The Fermi paradox – named after physicist Enrico Fermi – says that if sentient life is not unique to Earth, then our galaxy should have plenty of other civilizations, including some more technologically advanced than ours. The paradoxical part is that we have not detected any signs of them.
One problem with this answer is that it would require the galactic community to form a united government to agree on and enforce such an information blockade. In a paper published online this week, astrophysicist Duncan H. Forgan used a model which showed that if there are indeed multiple civilizations in the Milky Way, they are much more likely to form a number of cliques than a single galactic club.
www.rt.com...
originally posted by: swanne
a reply to: 2012newstart
If aliens really are attempting to prevent human/ET contact, would that not require human/ET contact?
You can't hold back a dog from running unless you physically build a fence around him or put a leash on him.
We would still see undeniable evidence of alien presence around us, which is not the case.
originally posted by: gortex
a reply to: 2012newstart
I think distance is what is keeping us isolated.
What do you think?
originally posted by: Misterlondon
A caveman on Easter Island has no way of detecting civilisation in Europe..
originally posted by: swanne
originally posted by: Misterlondon
A caveman on Easter Island has no way of detecting civilisation in Europe..
True. However we, unlike cavemen, are finding news ways to send stuff into the depths of space. The probe Voyager has in fact left the Solar System. We also have powerful telescopes enabling us to see objects over ten billion light years away.
If something funky was going on, we would have seen signs - abnormal dimming of stars, or strange artificial structure around the Solar System, anything. Something would be at odd with our observations or laws of physics.

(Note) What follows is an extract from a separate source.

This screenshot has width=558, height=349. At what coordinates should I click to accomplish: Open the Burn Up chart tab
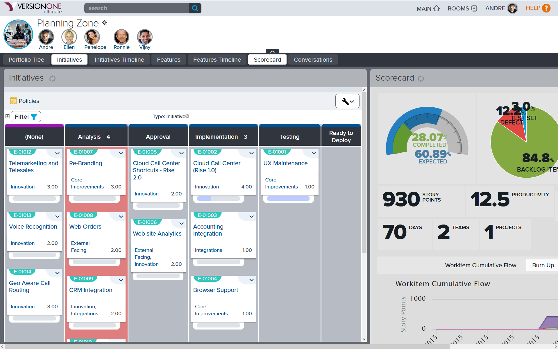coord(543,265)
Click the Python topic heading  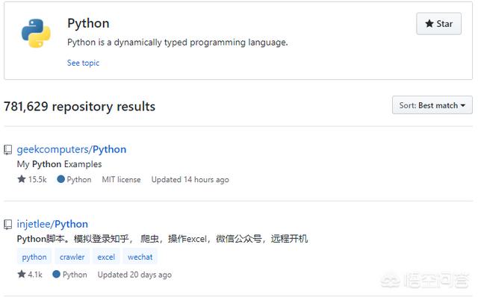[88, 23]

originally posted by: Kandinsky
originally posted by: tinner07
Or perhaps we have the most advanced technology in the universe???
Yeah. Something has to be first and it could be us.
A depressing and possible fact.
originally posted by: swanne
a reply to: Misterlondon
You could be right, of course.
However I still think that Time (window of opportunity for contact) and space (space to travel for a communication to arise) are more logical explanations for the absence of alien contact.
A massive, galactic-wide Order composed of countless different species and all agreeing / conspiring to keep us in the dark seems pretty unlikely to me. We are only one species of human on a tiny Earth and we already have trouble agreeing to a single order of things, we've had two world wars and countless revolution / coup d'état / guerillas in the last 100 years alone.
originally posted by: swanne
a reply to: 2012newstart
If aliens really are attempting to prevent human/ET contact, would that not require human/ET contact?
You can't hold back a dog from running unless you physically build a fence around him or put a leash on him.
We would still see undeniable evidence of alien presence around us, which is not the case.
Do mountain gorillas know that their `civilization' is embedded in a larger `civilization' corresponding to a much more evolved and intelligent species than themselves? Do they know that they are a protected species inhabitating a natural reserve in a country inside the African continent of planet Earth? The answer to these questions is certainly no, they do not know nothing about our social structure, our countries, borders, religions, politics, ..... nor even about our villages and cities, except perhaps for those individuals living in a zoo, or adopted as pets.